## DIRECTIONS FOR THIS TASK
For the data below, transcribe the part that opens with the line containing "Image resolution: width=1456" and closes with the line containing "the power logout", exactly and with no pictures.

## LISTED RECORDS
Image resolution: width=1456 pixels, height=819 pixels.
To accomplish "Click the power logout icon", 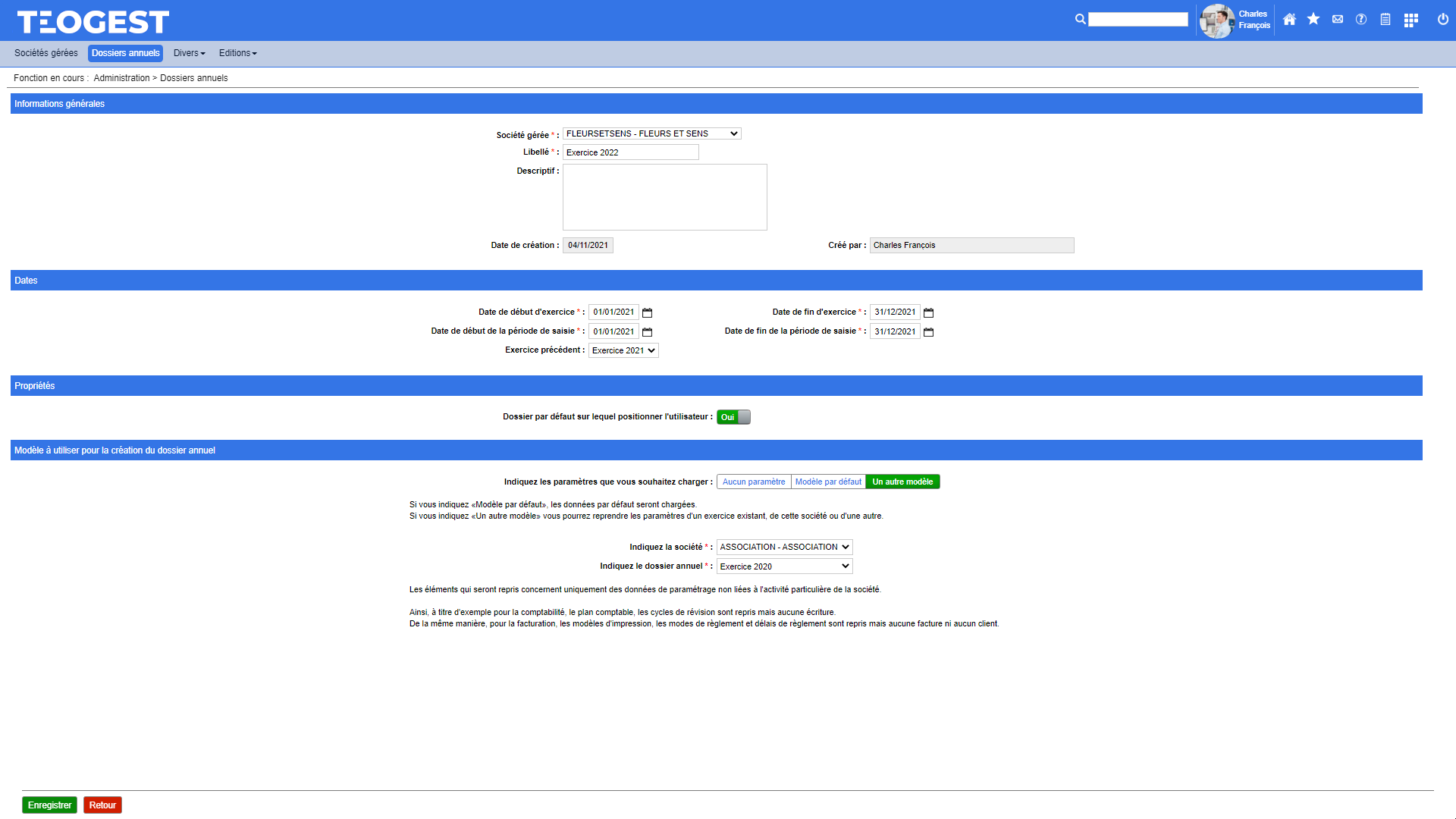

* * *

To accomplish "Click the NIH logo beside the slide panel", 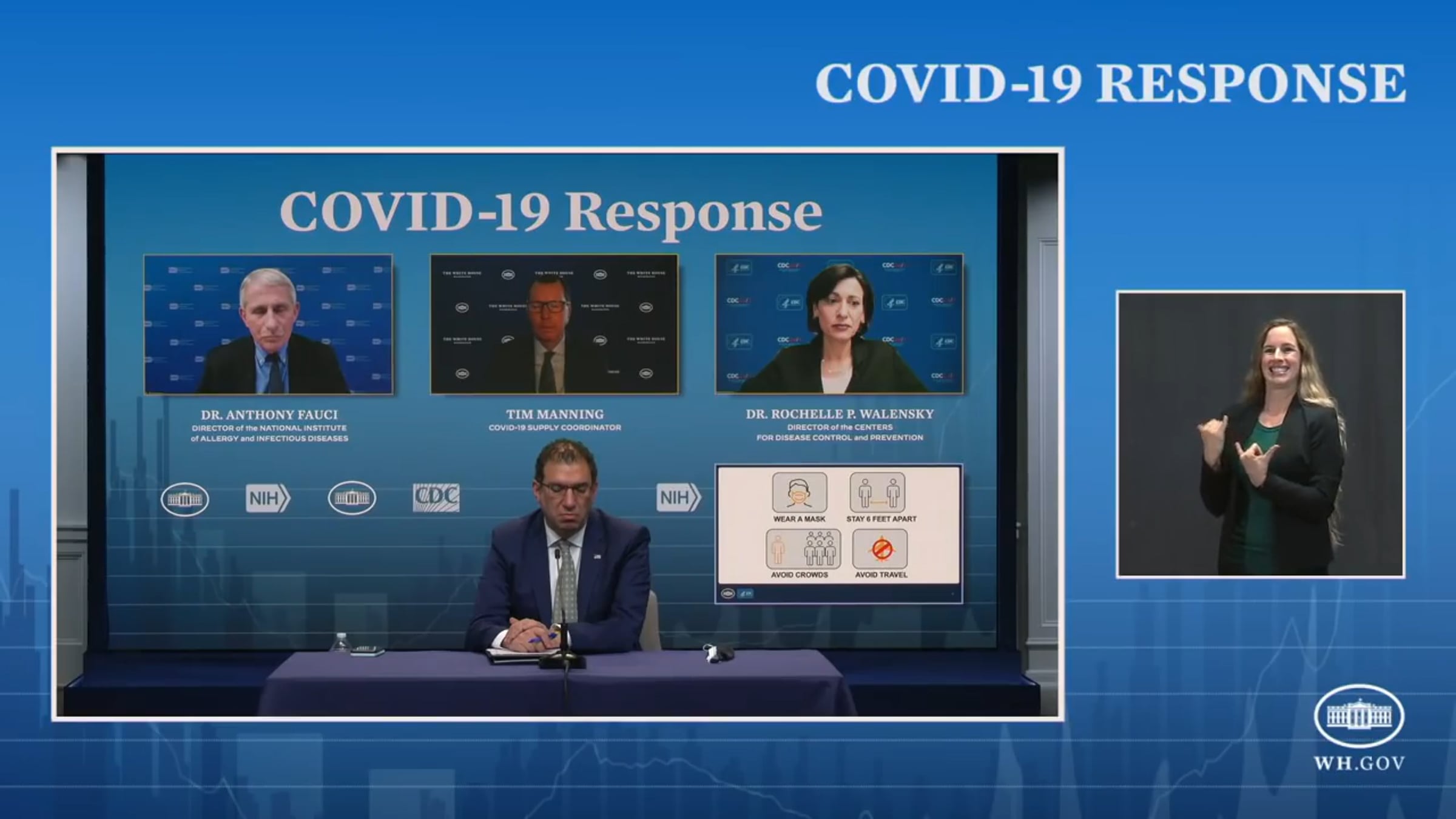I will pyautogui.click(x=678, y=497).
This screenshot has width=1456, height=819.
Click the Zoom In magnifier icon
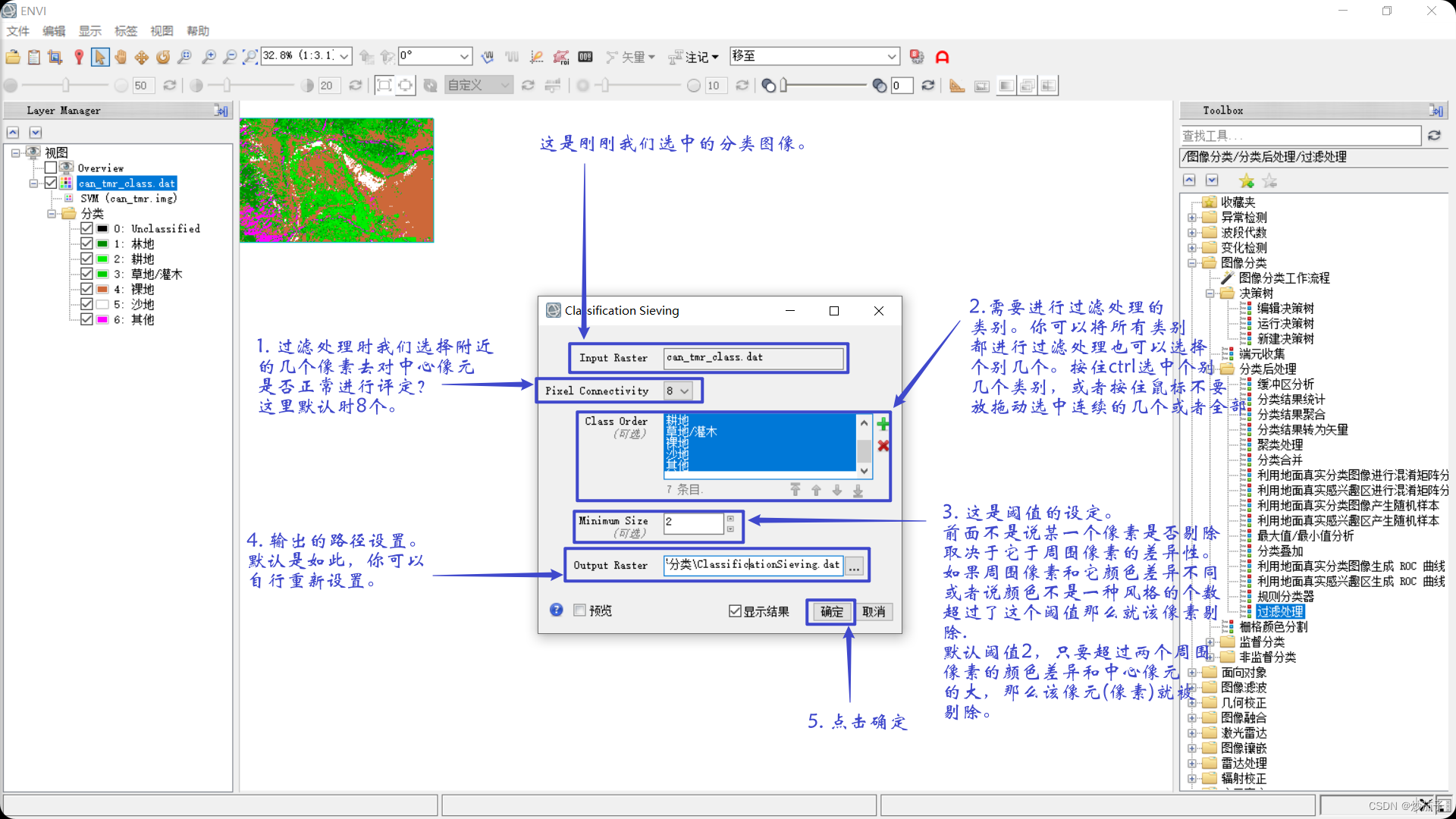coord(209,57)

## ANSWER SECTION
Image resolution: width=1456 pixels, height=819 pixels.
To accomplish "Click the power logout icon", 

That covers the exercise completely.